**Work required**: Return everything from "Yet five minutes" down to "(Visual Studio Code)." in the post on building successful products below, copied word for word.

Boring apps? Add some SPARK!
A playbook for creating "must have" applications
I caught up with a friend of mine the other week who had a new startup. He was excited and energized—startups, particularly in the early days, can be an incredible euphoric rush! All the opportunity, doing exactly what you want to do, dreams galore.
Yet five minutes into the demo, it was clear as day that his product was going to fail—even though it was tackling an incredibly important topic (in this case, AI data quality). There were a ton of UI issues, but at the core, even though the technology might have been clever, it didn’t actually solve any problem that anybody had—it weirdly created more work for its users than doing nothing at all.
As a builder of software products, I’ve long been fascinated with understanding why some products succeed wildly, while others fail or struggle.
You don’t need to look far to see examples of both success and failure—Cursor.com, for example, is a hugely popular programming tool, yet it literally is built from a copy of the equivalent open source product from Microsoft (Visual Studio Code).
Cursor took on Microsoft, the world's largest software company, head-on and is unambiguously out-innovating them with a superior product. They are now at a billion-dollar revenue run rate! How did they pull this off?
Conversely, for every successful example, there are literally hundreds of startups that struggle or outright fail. Fauna.com, for example, arguably had some of the most advanced database technology on the planet. They solved many of the problems that bedevil software engineers with databases, including scaling, middleware complexity, and multi-tenancy support. Yet earlier this year, the company shut down. What happened?
While there are many factors behind the success or failure of a business, from go-to-market to funding to culture, for this post, I want to focus on product.
What makes great products great?
There are countless product development frameworks out there—two of my favorites are “Jobs to be Done” by Clayton Christensen and Don Norman’s Emotional Design
Jobs to be Done can be summarized with a pithy line: customers don’t buy products; they hire them to get a specific job done in their lives. Or as Theodore Levitt said: “People don’t want to buy a quarter-inch drill. They want a quarter-inch hole!”

**Data extract**:
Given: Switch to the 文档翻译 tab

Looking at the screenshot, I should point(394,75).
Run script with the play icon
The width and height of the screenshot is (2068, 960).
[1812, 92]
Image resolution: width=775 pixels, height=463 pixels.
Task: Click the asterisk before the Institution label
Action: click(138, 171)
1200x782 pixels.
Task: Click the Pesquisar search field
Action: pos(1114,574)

**Exercise result**:
Yet five minutes into the demo, it was clear as day that his product was going to fail—even though it was tackling an incredibly important topic (in this case, AI data quality). There were a ton of UI issues, but at the core, even though the technology might have been clever, it didn’t actually solve any problem that anybody had—it weirdly created more work for its users than doing nothing at all.
As a builder of software products, I’ve long been fascinated with understanding why some products succeed wildly, while others fail or struggle.
You don’t need to look far to see examples of both success and failure—Cursor.com, for example, is a hugely popular programming tool, yet it literally is built from a copy of the equivalent open source product from Microsoft (Visual Studio Code).